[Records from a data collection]
-------

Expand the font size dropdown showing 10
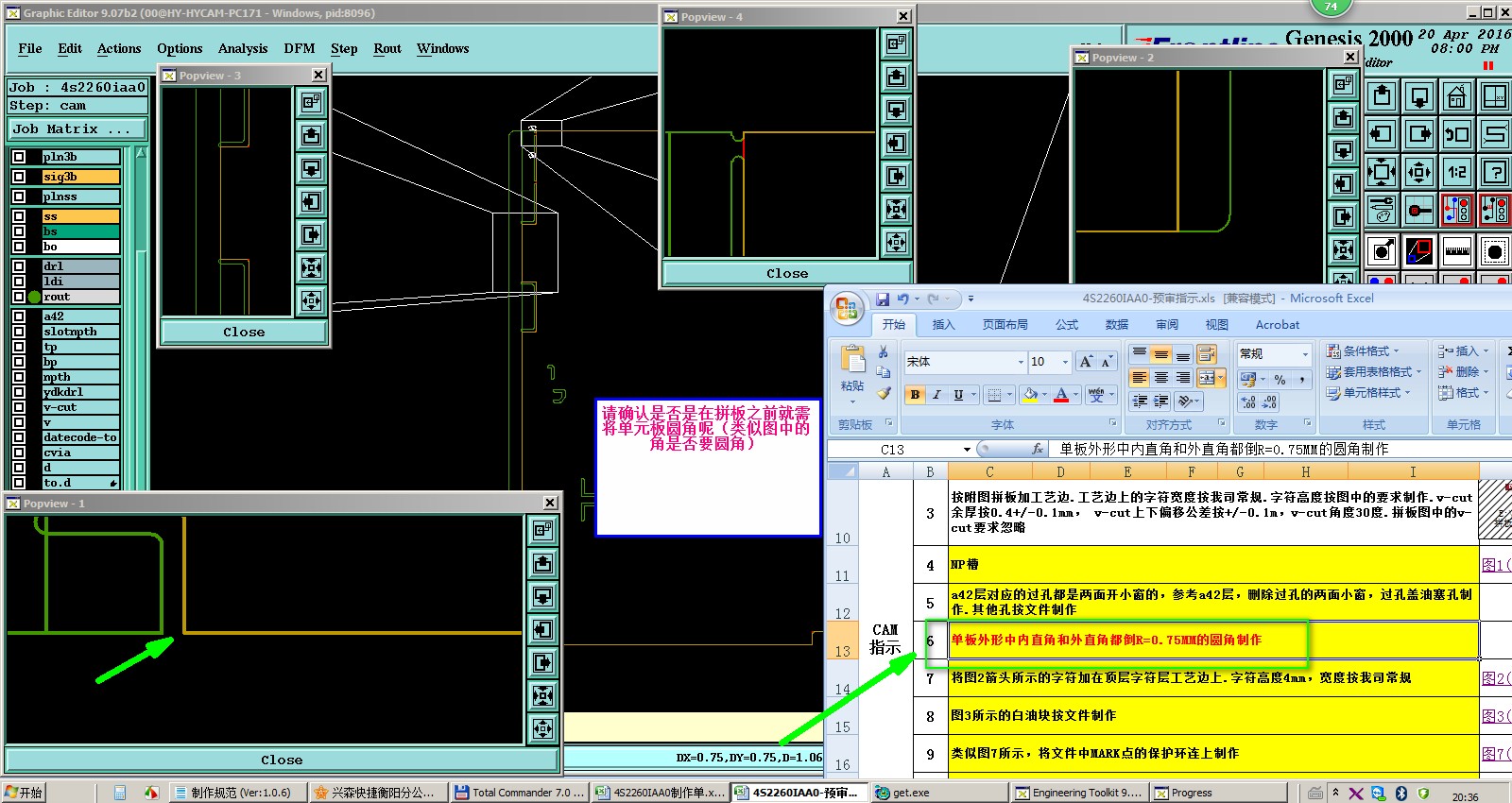The image size is (1512, 803). [x=1065, y=362]
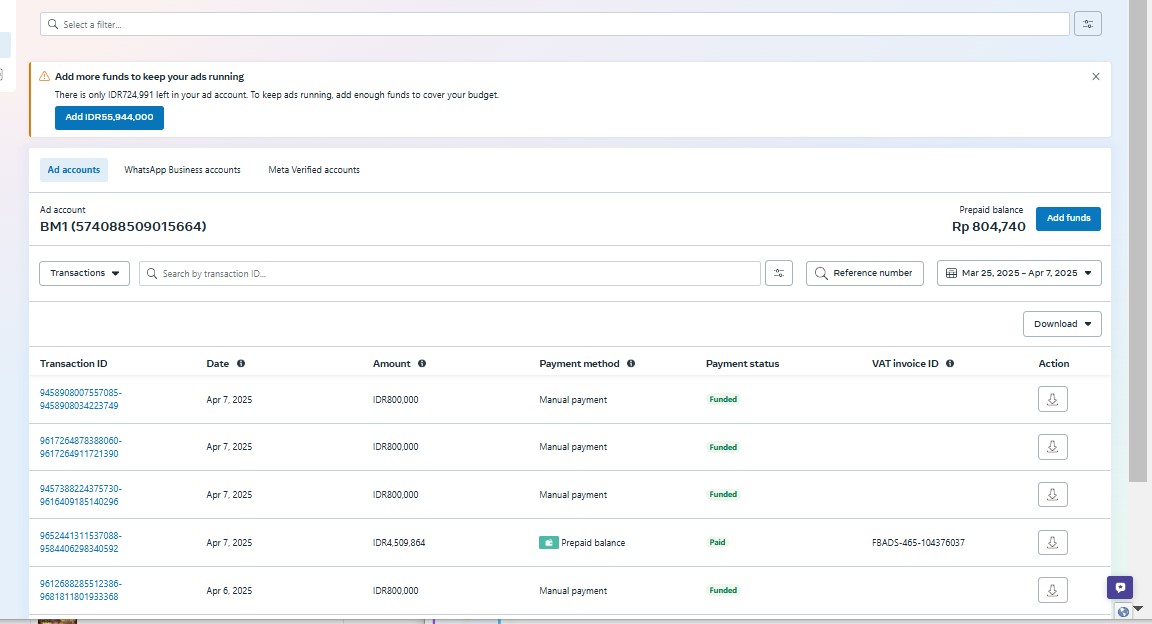
Task: Click the filter settings icon beside the top filter bar
Action: (1087, 24)
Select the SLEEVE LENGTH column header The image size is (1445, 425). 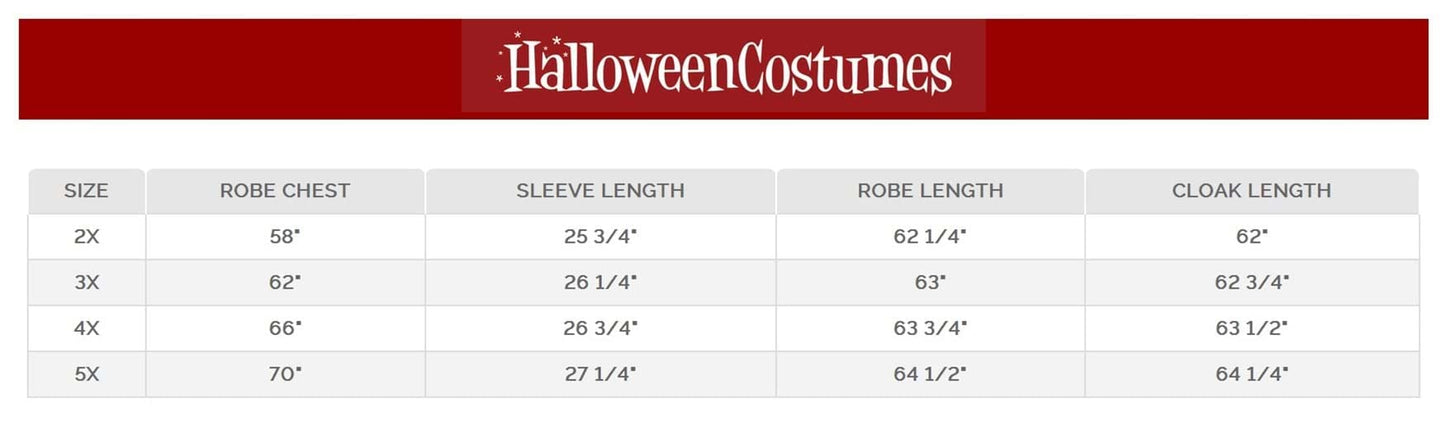click(x=600, y=191)
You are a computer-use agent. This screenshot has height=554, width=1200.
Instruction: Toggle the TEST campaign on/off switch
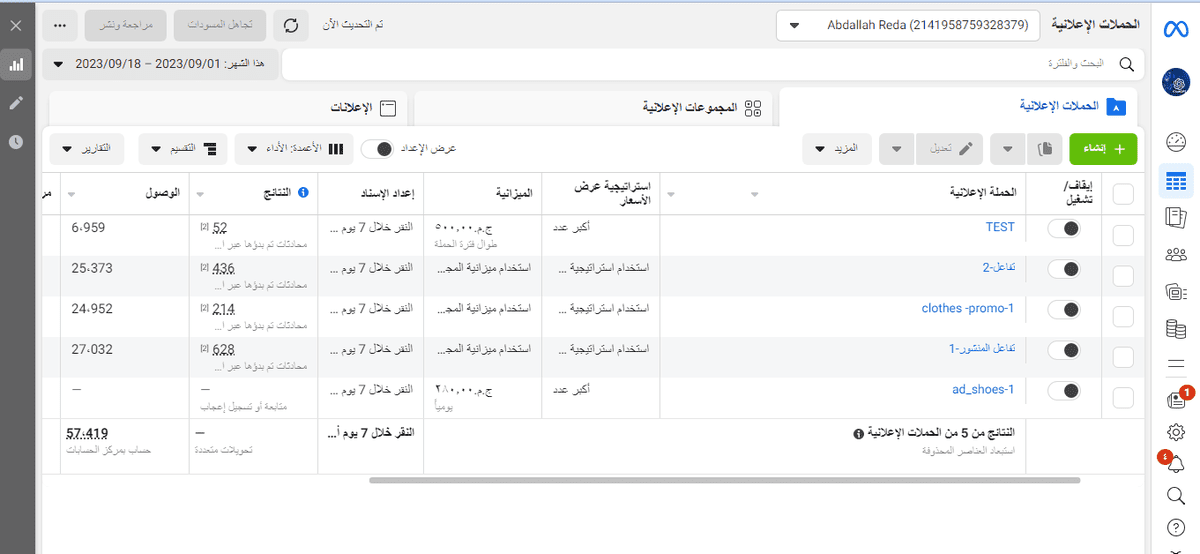click(1063, 229)
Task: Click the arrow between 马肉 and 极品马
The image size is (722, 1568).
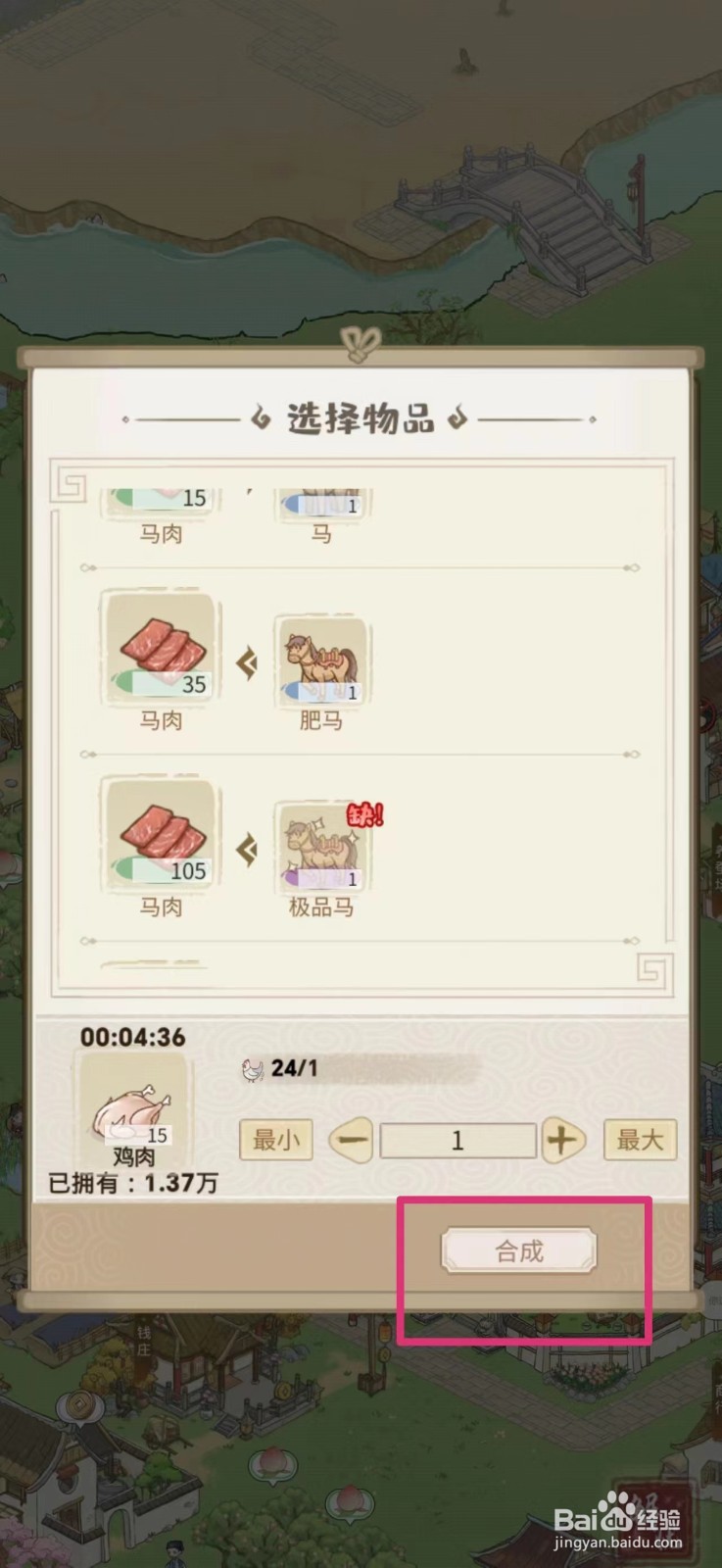Action: click(x=247, y=850)
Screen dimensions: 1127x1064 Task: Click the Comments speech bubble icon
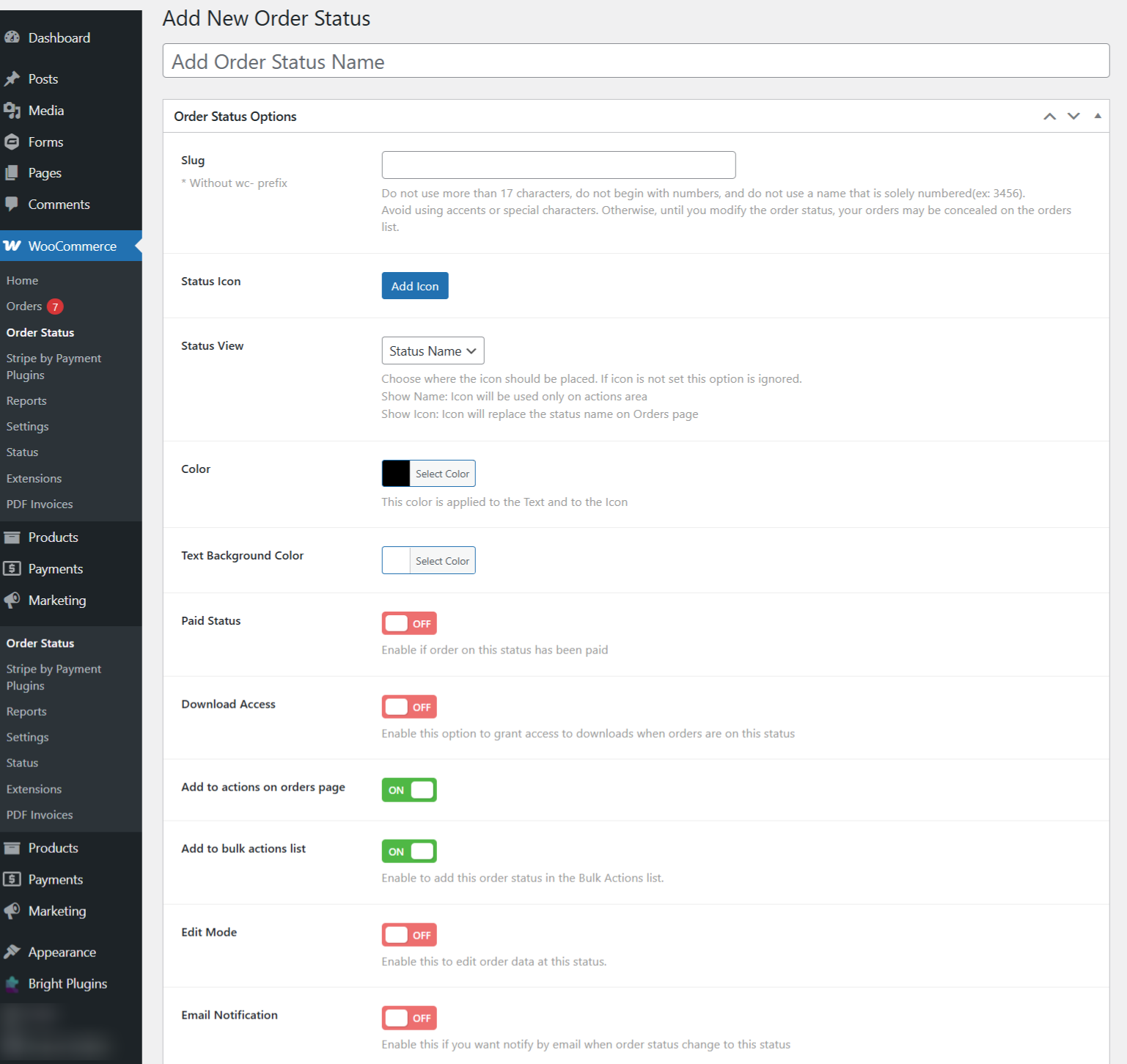pos(12,204)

-------

DESCRIPTION OF THE TASK:
Working from the line with "Task: Click the arrow between 马肉 and 极品马" down through the last line of the records, give every line again exactly, but no pictures.

SOLUTION TO THE EXERCISE:
Task: Click the arrow between 马肉 and 极品马
The image size is (722, 1568).
Action: click(x=247, y=850)
Screen dimensions: 1127x1064 Task: Click the Comments speech bubble icon
pos(12,204)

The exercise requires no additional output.